We have taken the number used in the data sheet that accompanies the HSCIC report that says: 39% of patients were discharged with no follow-up required. So they could have consumed lots of activity before they were discharged, but with no further treatment required.
But the Focus on A&E report says that, for first A&E treatment, 34.4% of patients received guidance/advice only. So perhaps the true number of patients receiving no treatment is somewhere between the two.

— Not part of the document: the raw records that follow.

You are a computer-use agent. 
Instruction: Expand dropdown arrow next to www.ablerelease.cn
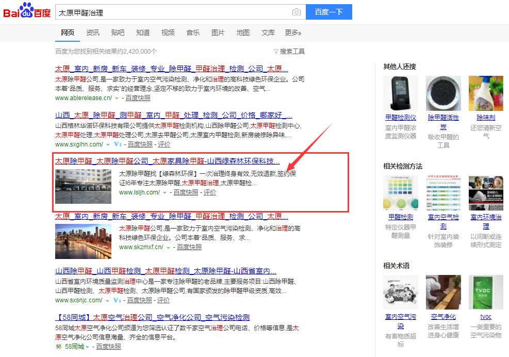(x=117, y=98)
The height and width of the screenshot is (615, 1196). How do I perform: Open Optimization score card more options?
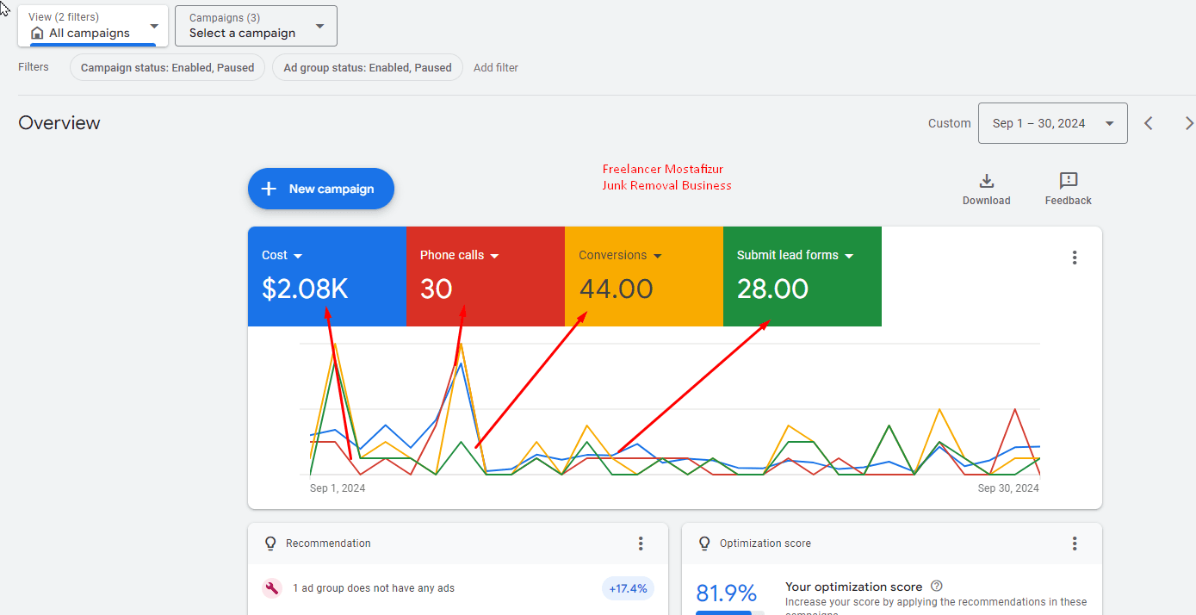click(x=1074, y=544)
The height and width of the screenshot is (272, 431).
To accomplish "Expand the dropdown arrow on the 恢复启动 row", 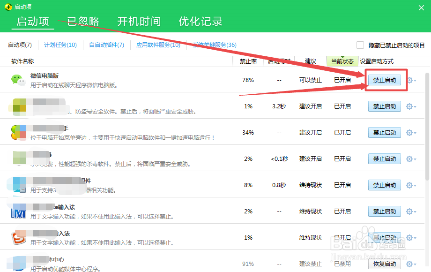I will [414, 264].
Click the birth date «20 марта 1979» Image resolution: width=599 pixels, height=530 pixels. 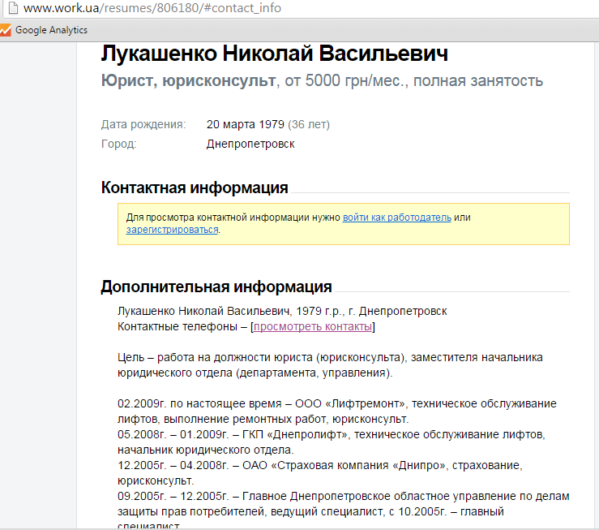(x=245, y=124)
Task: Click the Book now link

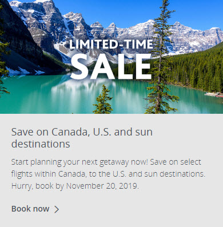Action: coord(35,209)
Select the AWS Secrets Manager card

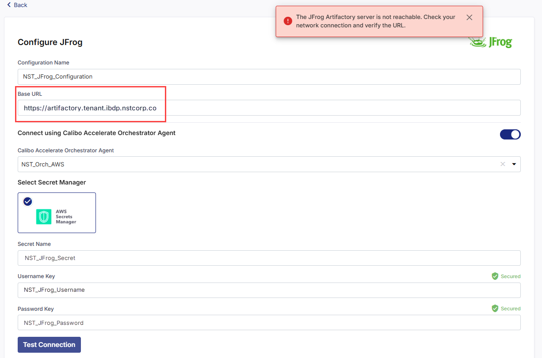57,212

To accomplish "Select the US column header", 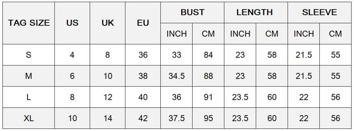I will (x=72, y=23).
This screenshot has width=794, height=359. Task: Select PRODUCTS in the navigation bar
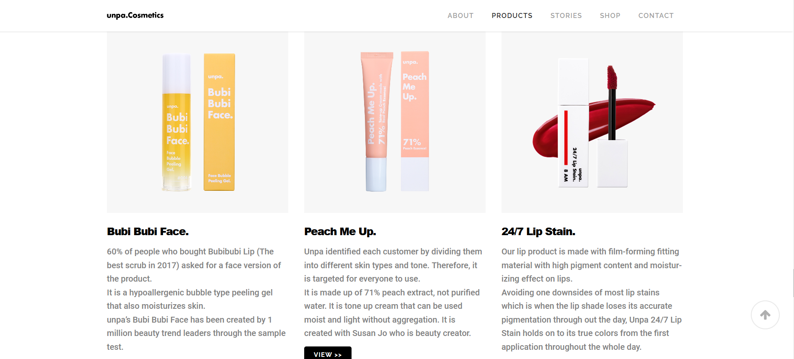[512, 15]
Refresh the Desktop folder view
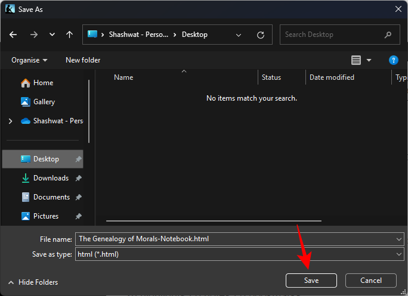This screenshot has height=296, width=408. click(x=261, y=35)
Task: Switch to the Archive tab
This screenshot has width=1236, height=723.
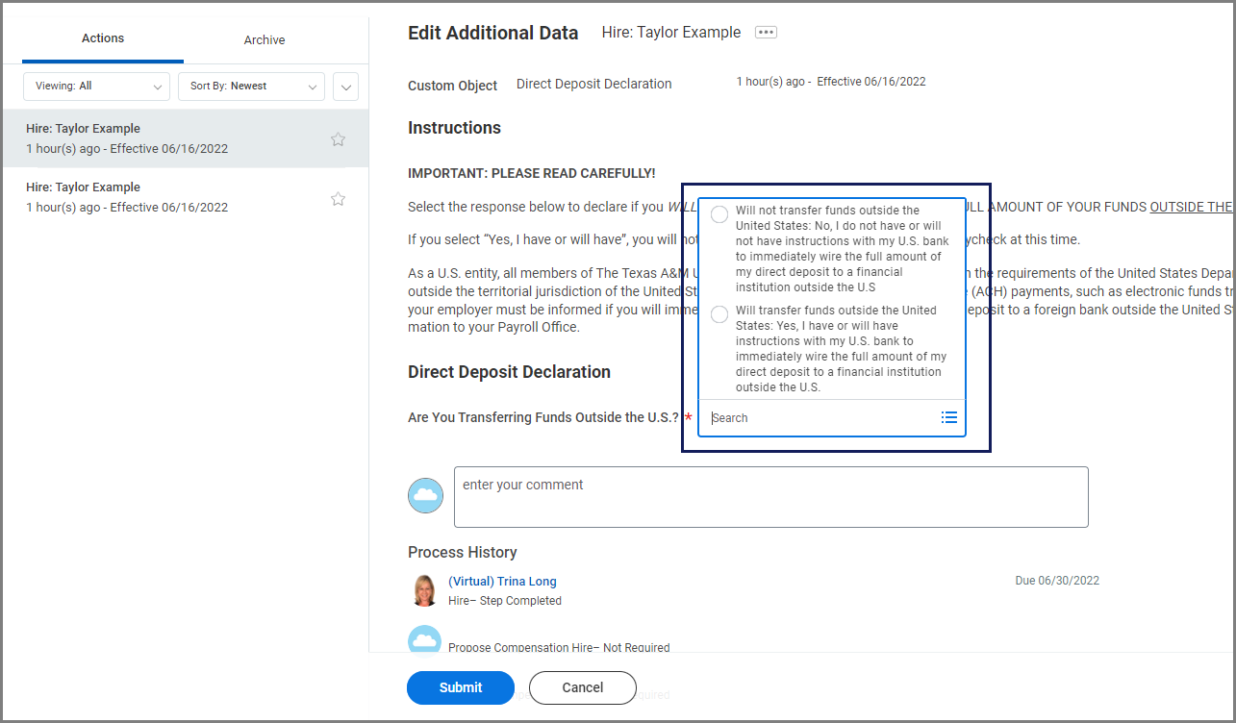Action: coord(265,40)
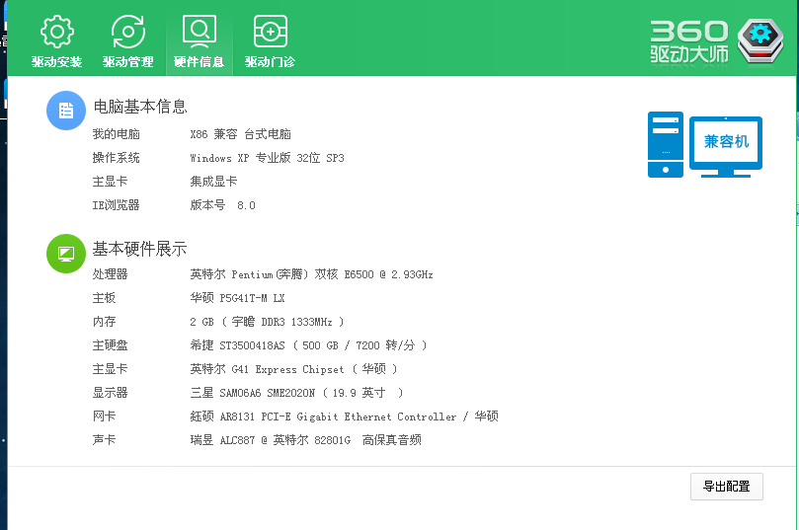This screenshot has height=530, width=799.
Task: Click the 360 驱动大师 title text
Action: [689, 42]
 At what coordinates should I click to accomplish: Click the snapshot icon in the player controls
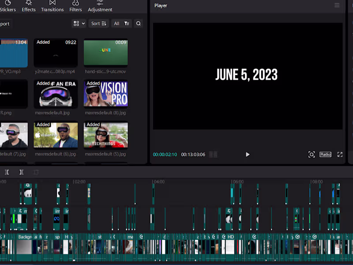tap(312, 154)
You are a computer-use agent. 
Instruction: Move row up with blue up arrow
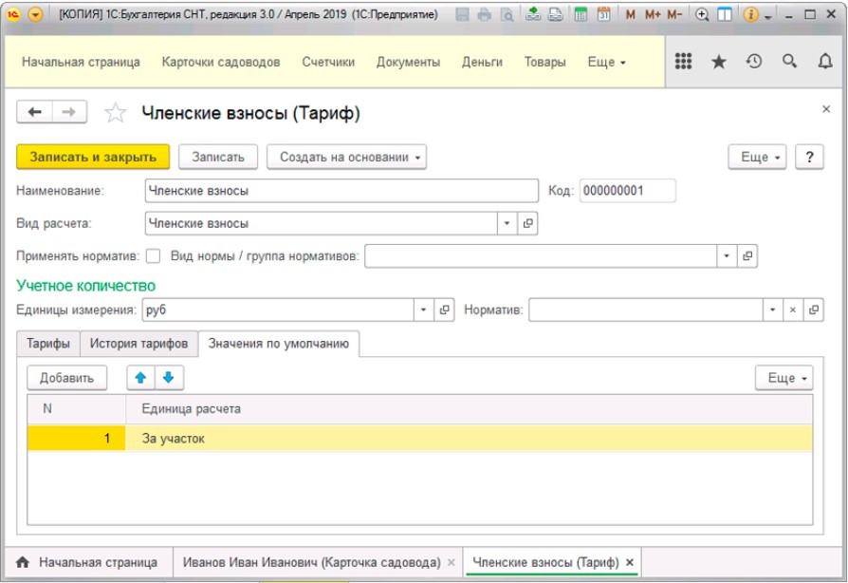coord(141,378)
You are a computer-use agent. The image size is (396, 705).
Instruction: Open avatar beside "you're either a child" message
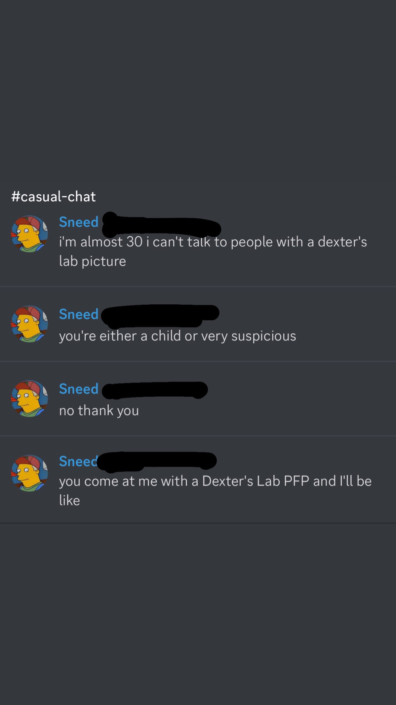pos(29,324)
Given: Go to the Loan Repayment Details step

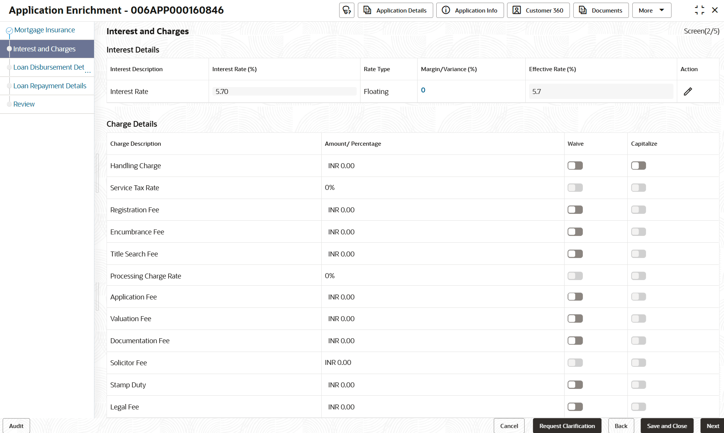Looking at the screenshot, I should pyautogui.click(x=50, y=86).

I do think however that we need to be careful about how we class 'guidance only'. Though it is likely that this advice could be given in other healthcare settings, we shouldn't discount its value to patients who felt they needed to see a healthcare professional at short notice.
#42142 Diana Badcock
ED Director 
Australian Healthcare Group
UK citizens have reciprocal Medicare rights in Australia
We have private and public ED's however it is common for the more electronically advanced ED's to charge overseas visitors $400 for an attendance and the you would be eligible to get some of that back from Medicare and the rest from a private insurer ( if you have taken out that level of travel insurance before you travel). Those ED's not so well resourced would likely charge the Medicare rebate only. However Australain health care is based on user pays- we pay for scripts, always GP visits, unless you go you a bulk billing clinic. This is the way it works.
There is no NHS philosophy here for those who can pay and if you are fortunate enough to be able to afford to visit Oz -you pay.
If you have a life threatening illness all bets are off and any ED will ignore all of the above and care for you- even top private ED's would not chase the dollar - if you needed heart surgery after a heart attack they would get on with it and suck it up. This is not infrequent.
TAC - transport accident commission would cover all costs if you are injured on our roads
WC - work cover would cover all costs if you got injured at work
DvA - would cover all costs if ever you out your life on the line for fellow countryman
It's different to the UK but it's not a bad system.
Do not travel and expect fish and chips- unfair. We would grill the fish and have salad and you would feel healthier afterwards.
Enjoy Melbourne- my family have enjoyed my deflection to Oz 25 years ago and on their visits to Oz have needed to utilise the services occasionally and loved it -
Advice. IF YOU PICK UP A MEDICARE CARD FROM A MEDICARE OFFICE AS SOON AS YOU ARRIVE IN THE COUNTRY- to which you are entitled - IT IS LIKELY YOU WILL BE CHARGED NOTHING IF YOU ARE SICK ENOUGH TO NEED ED. You will need to pay a copayment at the GP as everyone does. Unless you go to a bulk billing clinic.
As to why the registrars are coming- look at the case mix and skill base they get here. The days of Oz coming to practice on the POHM's is over. POHm's come here because the training model for ACEM is different and the lifestyle and attitude is wonderful for anyone.
Don't moan that they come- find out what we offer and take it back to UK
#107732 Dr E Partington
It's not surprising that newly qualified A and E doctors go abroad- the working conditions here are dreadful. Rotas are very hard, long days , maybe 9 days in a row. It's difficult to choose your area to be near your family. Holidays have to booked a year in advance, with poor HR support. Colleagues tell me how despairing they become.....we have fantastic , enthusiastic graduates then we exhaust them; they deserve better.